'''

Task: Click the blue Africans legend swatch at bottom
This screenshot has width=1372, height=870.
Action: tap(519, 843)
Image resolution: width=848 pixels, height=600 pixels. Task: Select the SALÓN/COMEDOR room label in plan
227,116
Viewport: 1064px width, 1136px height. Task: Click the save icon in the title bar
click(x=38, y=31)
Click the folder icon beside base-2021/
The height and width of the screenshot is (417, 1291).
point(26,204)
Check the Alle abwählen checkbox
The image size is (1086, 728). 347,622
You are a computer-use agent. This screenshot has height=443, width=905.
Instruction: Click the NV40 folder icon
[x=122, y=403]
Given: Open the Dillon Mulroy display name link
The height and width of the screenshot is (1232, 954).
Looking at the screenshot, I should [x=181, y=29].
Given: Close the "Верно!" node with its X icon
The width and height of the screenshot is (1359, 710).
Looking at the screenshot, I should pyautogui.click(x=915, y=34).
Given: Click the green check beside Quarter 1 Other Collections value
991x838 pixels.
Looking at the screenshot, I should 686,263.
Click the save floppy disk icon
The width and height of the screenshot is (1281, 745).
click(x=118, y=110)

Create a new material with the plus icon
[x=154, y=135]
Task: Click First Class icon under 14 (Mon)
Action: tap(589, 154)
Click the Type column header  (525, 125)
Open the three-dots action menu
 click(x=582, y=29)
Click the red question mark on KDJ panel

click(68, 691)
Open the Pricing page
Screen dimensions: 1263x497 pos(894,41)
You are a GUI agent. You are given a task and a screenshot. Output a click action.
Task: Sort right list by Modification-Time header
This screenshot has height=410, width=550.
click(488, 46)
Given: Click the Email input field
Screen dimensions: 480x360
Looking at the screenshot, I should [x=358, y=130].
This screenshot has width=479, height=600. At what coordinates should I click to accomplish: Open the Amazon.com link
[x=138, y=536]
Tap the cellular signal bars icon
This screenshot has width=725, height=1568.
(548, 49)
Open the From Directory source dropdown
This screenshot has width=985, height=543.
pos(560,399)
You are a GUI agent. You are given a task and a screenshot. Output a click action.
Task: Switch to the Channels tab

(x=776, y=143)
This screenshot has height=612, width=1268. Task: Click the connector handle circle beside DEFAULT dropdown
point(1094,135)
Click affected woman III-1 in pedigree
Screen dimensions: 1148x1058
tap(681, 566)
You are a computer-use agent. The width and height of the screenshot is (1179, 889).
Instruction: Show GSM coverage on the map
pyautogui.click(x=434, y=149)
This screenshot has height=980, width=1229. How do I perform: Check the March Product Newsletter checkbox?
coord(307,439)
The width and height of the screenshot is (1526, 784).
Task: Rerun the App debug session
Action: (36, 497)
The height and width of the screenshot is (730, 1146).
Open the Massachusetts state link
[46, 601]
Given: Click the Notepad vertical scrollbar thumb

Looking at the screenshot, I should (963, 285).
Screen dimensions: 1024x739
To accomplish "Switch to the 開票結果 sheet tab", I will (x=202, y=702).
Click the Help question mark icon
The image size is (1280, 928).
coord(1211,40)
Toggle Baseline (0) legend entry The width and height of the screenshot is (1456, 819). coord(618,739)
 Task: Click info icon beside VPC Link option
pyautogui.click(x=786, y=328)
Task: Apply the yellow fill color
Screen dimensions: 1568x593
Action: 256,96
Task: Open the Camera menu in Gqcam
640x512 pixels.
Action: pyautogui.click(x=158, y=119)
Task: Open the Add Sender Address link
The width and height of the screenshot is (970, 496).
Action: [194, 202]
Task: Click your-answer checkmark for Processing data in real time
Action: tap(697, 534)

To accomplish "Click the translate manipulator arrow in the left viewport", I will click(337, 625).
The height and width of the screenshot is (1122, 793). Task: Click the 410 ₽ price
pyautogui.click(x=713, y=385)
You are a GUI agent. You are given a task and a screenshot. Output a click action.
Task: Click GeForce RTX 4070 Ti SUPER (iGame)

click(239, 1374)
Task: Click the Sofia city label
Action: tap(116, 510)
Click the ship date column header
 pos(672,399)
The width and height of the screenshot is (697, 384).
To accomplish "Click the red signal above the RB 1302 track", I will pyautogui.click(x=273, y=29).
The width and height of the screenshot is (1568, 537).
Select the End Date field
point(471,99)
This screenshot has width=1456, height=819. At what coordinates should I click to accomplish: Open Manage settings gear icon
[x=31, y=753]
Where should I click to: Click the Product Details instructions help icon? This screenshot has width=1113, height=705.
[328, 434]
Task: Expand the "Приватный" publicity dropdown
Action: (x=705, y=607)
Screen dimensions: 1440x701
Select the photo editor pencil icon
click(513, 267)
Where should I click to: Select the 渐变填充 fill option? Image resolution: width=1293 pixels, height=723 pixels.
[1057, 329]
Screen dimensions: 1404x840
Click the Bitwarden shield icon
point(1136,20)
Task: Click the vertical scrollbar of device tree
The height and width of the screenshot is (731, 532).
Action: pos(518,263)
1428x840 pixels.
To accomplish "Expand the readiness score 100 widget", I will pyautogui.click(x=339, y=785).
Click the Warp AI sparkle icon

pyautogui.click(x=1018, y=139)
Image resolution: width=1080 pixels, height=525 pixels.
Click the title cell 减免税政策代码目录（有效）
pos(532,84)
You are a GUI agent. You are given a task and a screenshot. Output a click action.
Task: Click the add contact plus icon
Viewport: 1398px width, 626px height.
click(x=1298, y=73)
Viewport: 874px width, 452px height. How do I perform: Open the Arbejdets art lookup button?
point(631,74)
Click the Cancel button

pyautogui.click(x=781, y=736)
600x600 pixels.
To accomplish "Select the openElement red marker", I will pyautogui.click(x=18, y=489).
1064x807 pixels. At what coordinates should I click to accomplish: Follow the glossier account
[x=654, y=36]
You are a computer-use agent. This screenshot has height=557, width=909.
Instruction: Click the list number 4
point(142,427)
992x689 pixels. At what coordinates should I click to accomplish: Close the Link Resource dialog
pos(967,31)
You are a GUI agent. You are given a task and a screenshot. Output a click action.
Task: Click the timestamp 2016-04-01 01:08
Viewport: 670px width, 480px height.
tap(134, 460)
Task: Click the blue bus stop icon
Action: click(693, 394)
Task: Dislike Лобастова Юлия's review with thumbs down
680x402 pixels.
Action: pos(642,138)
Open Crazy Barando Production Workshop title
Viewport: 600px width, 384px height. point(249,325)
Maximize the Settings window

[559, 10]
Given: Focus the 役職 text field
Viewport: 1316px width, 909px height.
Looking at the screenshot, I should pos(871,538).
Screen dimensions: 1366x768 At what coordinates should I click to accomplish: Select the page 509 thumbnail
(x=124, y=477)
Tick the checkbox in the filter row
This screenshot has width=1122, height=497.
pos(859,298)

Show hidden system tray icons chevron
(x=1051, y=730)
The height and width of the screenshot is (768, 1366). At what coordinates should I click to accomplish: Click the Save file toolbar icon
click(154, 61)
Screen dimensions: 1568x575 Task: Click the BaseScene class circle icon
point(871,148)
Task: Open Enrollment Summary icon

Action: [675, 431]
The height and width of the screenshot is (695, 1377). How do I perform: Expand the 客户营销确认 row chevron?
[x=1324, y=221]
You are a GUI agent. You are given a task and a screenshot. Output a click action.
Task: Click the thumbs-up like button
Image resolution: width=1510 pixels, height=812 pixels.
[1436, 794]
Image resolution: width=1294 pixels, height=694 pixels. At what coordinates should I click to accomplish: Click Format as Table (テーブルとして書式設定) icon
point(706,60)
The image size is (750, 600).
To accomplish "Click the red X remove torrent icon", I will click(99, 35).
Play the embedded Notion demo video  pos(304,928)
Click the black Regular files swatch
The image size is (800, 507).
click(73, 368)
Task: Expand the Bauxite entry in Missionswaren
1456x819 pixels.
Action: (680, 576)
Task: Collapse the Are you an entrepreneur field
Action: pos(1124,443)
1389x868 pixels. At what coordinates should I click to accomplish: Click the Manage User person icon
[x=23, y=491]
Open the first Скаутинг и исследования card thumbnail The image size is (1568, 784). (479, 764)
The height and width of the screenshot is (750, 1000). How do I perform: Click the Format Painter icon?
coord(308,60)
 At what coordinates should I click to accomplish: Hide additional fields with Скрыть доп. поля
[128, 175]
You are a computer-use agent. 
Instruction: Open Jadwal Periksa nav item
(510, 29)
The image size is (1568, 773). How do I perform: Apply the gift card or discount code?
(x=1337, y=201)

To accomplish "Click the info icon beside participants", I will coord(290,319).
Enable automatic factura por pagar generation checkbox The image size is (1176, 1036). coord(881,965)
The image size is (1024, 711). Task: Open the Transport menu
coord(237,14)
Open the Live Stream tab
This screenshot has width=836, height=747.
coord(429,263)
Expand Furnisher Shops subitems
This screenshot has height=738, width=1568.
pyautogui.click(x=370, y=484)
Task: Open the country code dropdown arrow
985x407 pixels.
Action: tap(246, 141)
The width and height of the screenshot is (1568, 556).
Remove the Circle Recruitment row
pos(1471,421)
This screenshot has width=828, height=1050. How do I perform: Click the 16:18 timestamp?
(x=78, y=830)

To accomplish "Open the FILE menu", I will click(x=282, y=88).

'''

* Directive *
Below the data, repeat the part that opens with the line containing "Given: Close the" and closes with the line containing "should pyautogui.click(x=915, y=34).", keeping every character as it stands.

* The reply *
Given: Close the "Верно!" node with its X icon
The width and height of the screenshot is (1359, 710).
Looking at the screenshot, I should pyautogui.click(x=915, y=34).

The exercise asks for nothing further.